Parkinson's disease (PD) is a neurodegenerative disorder characterized by a loss of dopaminergic neurons. Recent studies suggested the association of zinc finger protein 184 (ZNF184) with PD. However, the functional role of ZNF184 in PD pathogenesis remains unclear. Therefore, we aimed to confirm this association and the effects of ZNF184 in a mouse model of PD and human patients with PD.We found that ZNF184 levels were decreased in the substantia nigra (SN) of a-synuclein preformed fibril (a-syn PFF)-injected mice and cells treated with PD toxins. Furthermore, ZNF184 was reduced in the cortex and SN of patients with PD, suggesting an association between ZNF184 and PD pathogenesis. In ZNF184-overexpressing cells, RNA-sequencing analysis revealed significant alterations in several protein-coding genes including interleukin enhancer binding factor 3 (ILF3). Bioinformatic analysis identified potential ZNF184 binding motifs within the ILF3 promoter, and ZNF184 occupancy was confirmed. Since ILF3 inhibits the biogenesis of microRNA-7 (miR-7), which regulates a-synuclein aggregation, we administered the miR-7 inducer, scutellarin to a-syn PFF-injected mice, preventing dopaminergic neuron and reinstating motor abilities.
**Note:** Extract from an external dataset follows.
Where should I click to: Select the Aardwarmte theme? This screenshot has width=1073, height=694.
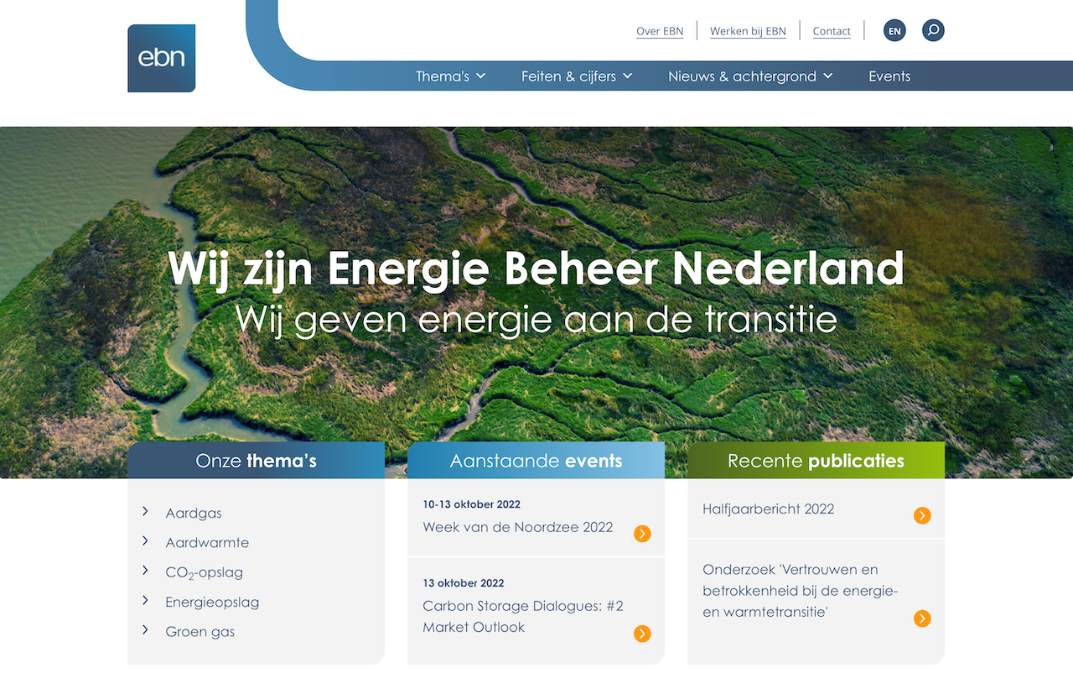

Our findings suggest that ZNF184 promotes miR-7 upregulation by suppressing ILF3 transcription, revealing a novel pathway that could serve as a promising therapeutic target for the treatment of PD. Overall design: To identify putative target genes of ZNF184, Flag-tagged ZNF184 was transiently transfected into HEK293 cells. We then performed gene expression profiling by conducting RNA sequencing (RNA-seq) on two different cell types. The differentially expressed genes were analyzed to identify potential targets of ZNF184. To validate these results, we performed real-time quantitative PCR (qRT-PCR) on SH-SY5Y cells overexpressing GFP-tagged ZNF184.